No. A government tourism or building permit addresses your legal relationship with the Indonesian state. Sasi is a customary community governance mechanism operating under adat authority, which is separately recognized under Indonesia’s Constitution (Article 18B(2)) and the Papua Special Autonomy framework. The two systems run in parallel. A permit does not extinguish sasi rights, and a community can enforce a sasi closure against a permitted operator through social and legal means available under customary and national law.
How long does a sasi laut closure typically last in Raja Ampat?
Duration varies considerably by village, resource type, and the specific governance customs of the marga involved. Some closures run for a single growing or spawning season — a few months. Others last a full year or longer. A few documented closures in the Bird’s Head Seascape region have extended for multiple years when communities determined that resource recovery required it. There is no standardized cycle, which is exactly why site-specific inquiry with the relevant clan is essential before any investment commitment.
Does sasi apply to dive tourism, or only to fishing and harvesting?

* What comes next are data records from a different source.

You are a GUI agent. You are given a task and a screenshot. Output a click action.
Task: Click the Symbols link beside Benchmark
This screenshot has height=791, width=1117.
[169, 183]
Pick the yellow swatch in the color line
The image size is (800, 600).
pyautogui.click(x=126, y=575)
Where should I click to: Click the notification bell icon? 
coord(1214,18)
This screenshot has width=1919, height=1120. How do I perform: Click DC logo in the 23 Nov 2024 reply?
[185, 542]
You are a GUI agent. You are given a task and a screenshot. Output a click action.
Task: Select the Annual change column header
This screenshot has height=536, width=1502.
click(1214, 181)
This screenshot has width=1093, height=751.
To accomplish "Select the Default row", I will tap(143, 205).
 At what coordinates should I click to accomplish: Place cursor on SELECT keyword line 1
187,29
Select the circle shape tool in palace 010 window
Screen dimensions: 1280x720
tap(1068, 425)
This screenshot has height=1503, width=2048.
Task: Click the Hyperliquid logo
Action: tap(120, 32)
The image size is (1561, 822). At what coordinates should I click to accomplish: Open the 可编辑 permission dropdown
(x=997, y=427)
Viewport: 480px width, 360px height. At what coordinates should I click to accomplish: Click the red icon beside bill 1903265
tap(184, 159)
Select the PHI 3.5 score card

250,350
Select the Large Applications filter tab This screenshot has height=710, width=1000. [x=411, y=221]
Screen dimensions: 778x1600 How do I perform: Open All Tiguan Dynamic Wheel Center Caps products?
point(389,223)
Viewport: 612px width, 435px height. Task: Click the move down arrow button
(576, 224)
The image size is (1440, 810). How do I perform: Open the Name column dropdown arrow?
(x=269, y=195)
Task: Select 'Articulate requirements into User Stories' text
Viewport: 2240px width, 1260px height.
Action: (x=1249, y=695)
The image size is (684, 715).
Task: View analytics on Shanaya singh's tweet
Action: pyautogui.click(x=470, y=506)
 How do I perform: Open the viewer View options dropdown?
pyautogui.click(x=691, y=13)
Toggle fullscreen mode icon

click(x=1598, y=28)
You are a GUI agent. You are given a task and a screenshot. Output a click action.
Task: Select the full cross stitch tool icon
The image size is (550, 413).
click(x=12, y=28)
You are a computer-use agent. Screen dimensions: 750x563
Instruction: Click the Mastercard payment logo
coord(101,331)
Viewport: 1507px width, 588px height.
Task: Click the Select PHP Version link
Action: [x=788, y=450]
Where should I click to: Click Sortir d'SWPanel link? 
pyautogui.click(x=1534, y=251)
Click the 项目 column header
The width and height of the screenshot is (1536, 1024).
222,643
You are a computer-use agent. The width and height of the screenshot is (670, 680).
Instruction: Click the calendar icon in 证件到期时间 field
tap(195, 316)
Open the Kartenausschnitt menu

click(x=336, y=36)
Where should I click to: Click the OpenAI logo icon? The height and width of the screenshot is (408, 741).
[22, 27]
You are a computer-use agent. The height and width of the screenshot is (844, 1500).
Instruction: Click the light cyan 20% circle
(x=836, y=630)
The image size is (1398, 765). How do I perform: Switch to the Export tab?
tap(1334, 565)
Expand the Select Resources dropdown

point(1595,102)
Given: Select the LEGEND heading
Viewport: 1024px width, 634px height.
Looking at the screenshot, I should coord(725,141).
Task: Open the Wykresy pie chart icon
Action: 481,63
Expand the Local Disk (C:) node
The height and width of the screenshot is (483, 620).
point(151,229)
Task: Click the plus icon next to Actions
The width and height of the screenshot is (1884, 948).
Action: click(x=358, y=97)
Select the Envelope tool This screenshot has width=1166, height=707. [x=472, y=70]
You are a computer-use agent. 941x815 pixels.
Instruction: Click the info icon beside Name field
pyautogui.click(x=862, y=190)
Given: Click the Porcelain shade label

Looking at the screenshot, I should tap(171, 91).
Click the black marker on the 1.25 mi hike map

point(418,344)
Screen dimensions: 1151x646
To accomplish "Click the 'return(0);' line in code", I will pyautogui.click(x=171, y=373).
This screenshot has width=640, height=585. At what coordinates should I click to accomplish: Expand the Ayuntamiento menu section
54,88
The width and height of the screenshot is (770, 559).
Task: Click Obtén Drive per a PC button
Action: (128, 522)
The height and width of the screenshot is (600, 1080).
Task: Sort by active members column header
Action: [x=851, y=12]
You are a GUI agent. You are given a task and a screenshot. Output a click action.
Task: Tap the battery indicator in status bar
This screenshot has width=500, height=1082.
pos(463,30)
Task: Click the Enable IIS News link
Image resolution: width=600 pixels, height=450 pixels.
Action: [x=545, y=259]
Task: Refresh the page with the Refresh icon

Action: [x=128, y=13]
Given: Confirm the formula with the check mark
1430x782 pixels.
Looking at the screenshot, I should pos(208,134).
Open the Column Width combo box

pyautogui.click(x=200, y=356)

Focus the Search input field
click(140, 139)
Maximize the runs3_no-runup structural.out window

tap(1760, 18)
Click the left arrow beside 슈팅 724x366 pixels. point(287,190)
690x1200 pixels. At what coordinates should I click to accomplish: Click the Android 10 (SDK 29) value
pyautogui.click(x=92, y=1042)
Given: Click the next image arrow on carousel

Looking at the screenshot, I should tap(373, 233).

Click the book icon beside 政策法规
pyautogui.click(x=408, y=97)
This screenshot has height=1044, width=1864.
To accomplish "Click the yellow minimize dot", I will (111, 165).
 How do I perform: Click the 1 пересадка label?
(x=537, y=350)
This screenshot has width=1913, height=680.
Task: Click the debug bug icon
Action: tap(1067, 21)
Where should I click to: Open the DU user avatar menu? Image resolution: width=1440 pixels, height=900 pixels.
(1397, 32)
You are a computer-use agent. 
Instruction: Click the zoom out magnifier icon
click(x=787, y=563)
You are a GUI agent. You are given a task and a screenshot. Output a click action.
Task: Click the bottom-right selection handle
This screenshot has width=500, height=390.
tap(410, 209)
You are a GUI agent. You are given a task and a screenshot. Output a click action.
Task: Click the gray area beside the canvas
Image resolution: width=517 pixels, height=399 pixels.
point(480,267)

The traditional application of sasi laut is to resource extraction — fishing, shellfish collection, sea cucumber harvest, and similar activities. Recreational diving and snorkelling are generally not categorized as harvesting under sasi. However, the boundary is community-defined, not legally codified, and in villages where reef tourism is newer or where the community is actively negotiating the terms of tourism access, some clans have used sasi governance frameworks as a lever to define the conditions under which any marine access is permitted. The only reliable answer for a specific site is a direct conversation with the marga holding rights over that reef.
How does sasi relate to the Raja Ampat MPA entrance fee system?
They are entirely separate. The MPA entrance fee — IDR 700,000 for foreign visitors, IDR 425,000 for domestic, valid for twelve months from purchase — is an environmental service fee collected by the Raja Ampat Marine Park Authority (UPTD BLUD) to fund marine conservation, patrols, and management across the formal MPA network. Sasi is a customary community practice with no fee attached. Paying the MPA tag does not grant any right to enter or use an area under sasi closure, and sasi closures are not administered by or coordinated with the Marine Park Authority unless a specific co-management agreement between a village and the MPA exists.
What happens if a resort operator unknowingly violates a sasi closure?
The consequences depend heavily on the relationship between the operator and the community at the time. At minimum, a sasi violation will require acknowledgment, an apology, and typically a customary payment or ceremony to repair the social breach. In a good-faith relationship, it may be resolved quietly. In a relationship already under strain — a land negotiation that the community views as unfair, a resort that has not delivered promised employment or benefit-sharing, or a foreign operator who has treated local partners dismissively — a sasi violation can become a focal point for broader community opposition to the entire operation. There is no regulatory authority to mediate this. The path back runs through the community, not a government office.